Commentary

A Spoonful Of Sugar Helps Millennial Media Go Down -- Just Ask Unilad

it's interesting to see The Drum talking to Unilad co-founder Liam Harrington over the weekend while the homeless World Cup football tournament he set up was being live-streamed across the Internet. It showed both sides of what the news and entertainment brand achieves online daily. In fact, I was talking with Liam very recently and I genuinely believe his sincerity when he talks about what the site with its massive social following can achieve beyond humorous lads' videos.

Although claiming video views of hundreds of millions per month, he told me the greatest achievement of the site was that it managed to blend the fun with the serious. The highlight for him was a series of videos designed to help young people, particularly Millennial men, find out more about the elevated risk of suicide among young men with mental health issues. it's a subject he passionately believes in and it's hard to think of another source that would be able to get millions of young men to engage with content designed to encourage them to stop being macho and talk about problems before they grow and overrun their lives. 

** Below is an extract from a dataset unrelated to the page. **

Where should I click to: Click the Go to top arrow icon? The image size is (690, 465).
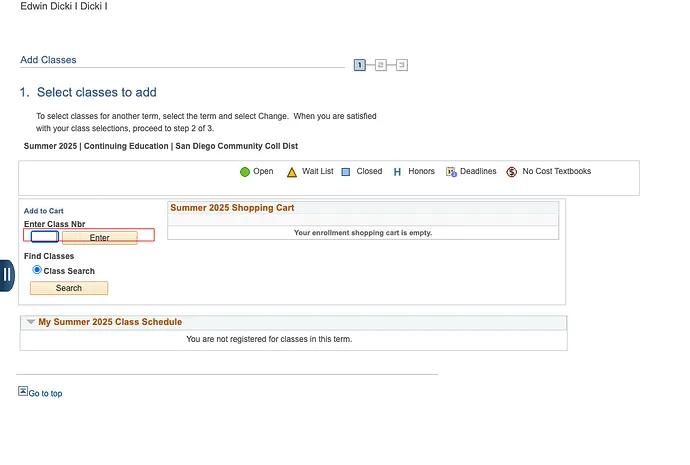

If you follow Unilad on Facebook, as I do, this might come as quite a surprise because there is a lot of what you might describe as "jock" humour distributed under its name. It's the Millennial male's answer to surfing dogs and cute kittens as young guys and girls make funny videos about their everyday lives. For this non-Millennial males, the spontaneous moments of hilarity looking well-rehearsed and contrived, but the content goes down very well with its target audience and therefore ends up in followers' timelines and news feeds organically.

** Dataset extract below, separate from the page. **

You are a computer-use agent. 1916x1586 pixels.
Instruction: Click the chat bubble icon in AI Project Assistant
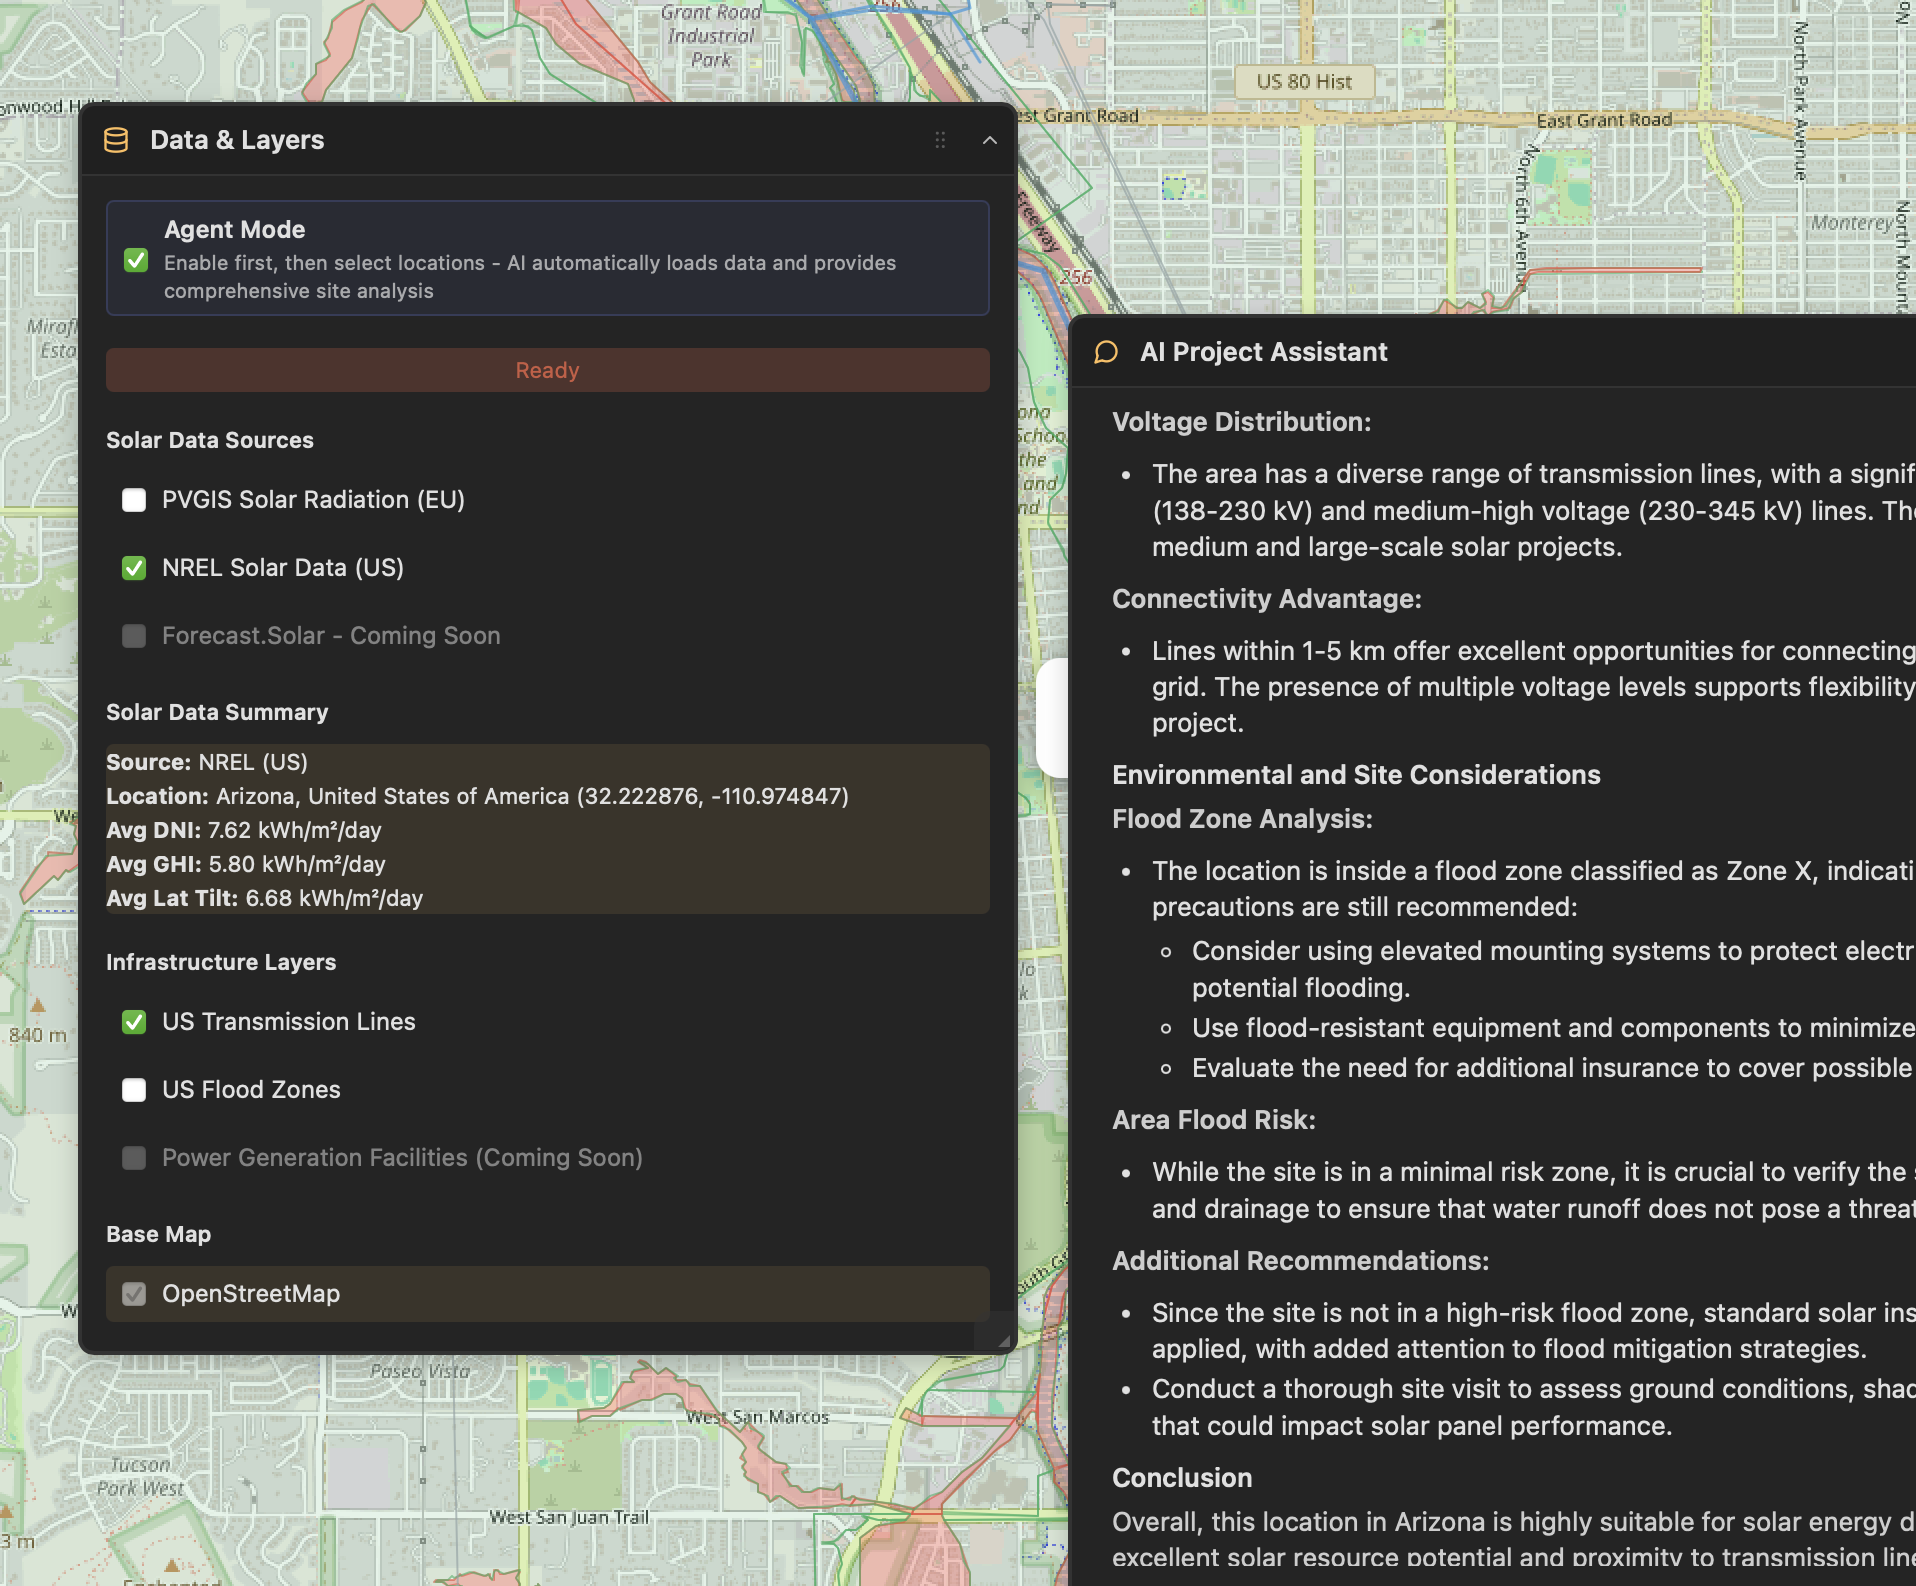[x=1106, y=352]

Along with this long line of lads playing tricks on one another there is a serious side, however. The Web site has a lot more news focussed with content that is not always ideally suited to social sharing and so it is less likely to go viral. However, Liam's point is, if it weren't for the viral funny videos, there wouldn't be an audience for the more serious news items and, crucially, for the educational content that just might, for example, get a young man to talk to a health professional about depression.

It's an important point because it shows how entertainment can lead to engagement that can be steered to serious issues and news coverage. The world's major news titles have all been scratching their heads at how start-ups can build huge followings and dominate a serious news issue in social when it is they who have the contacts and the pedigree to cover weighty issues. It's even more important when you consider that these Millennial males aren't going anywhere -- they'll soon be the 30-somethings buying houses, car and settling down as their careers take off.

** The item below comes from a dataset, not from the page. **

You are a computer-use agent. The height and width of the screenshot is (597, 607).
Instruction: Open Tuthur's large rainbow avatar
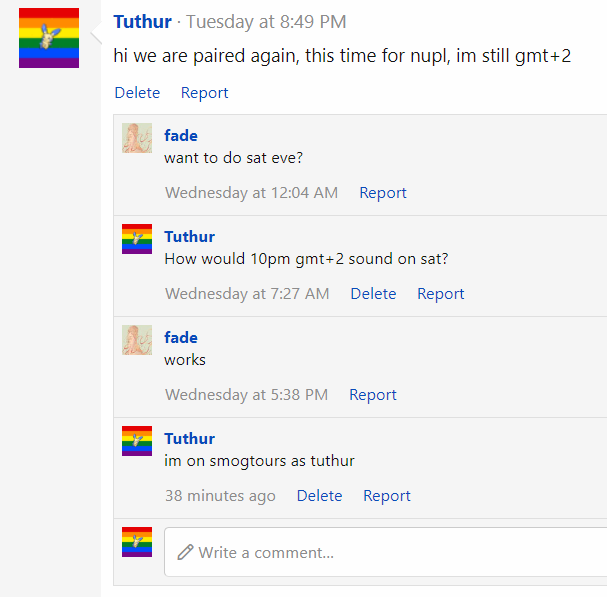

The established news groups have a decision to make. Will this audience grow out of thinking a serious news organisation can share whimsical videos and still be worthy of attention? Will this new approach be a flash in the pan before people go back to reading content produced by a brand backed up with a century or more of a pedigree in news production? It's a massive question, isn't it?
But right now, sites such as Unilad are at least ensuring the question is raised. Do you have to limit yourself to the news or can a brand be more relaxed about how it grows a social following which means it has can then have the numbers on its side for serious, as well as jocular content?

Millennial males are proving ever harder to track down and target, thanks to one in three blocking ads -- and so, if nothing else, Unilad is showing how to gather this audience up and whether or not it's long-lasting, that's a pretty valuable proposition right now.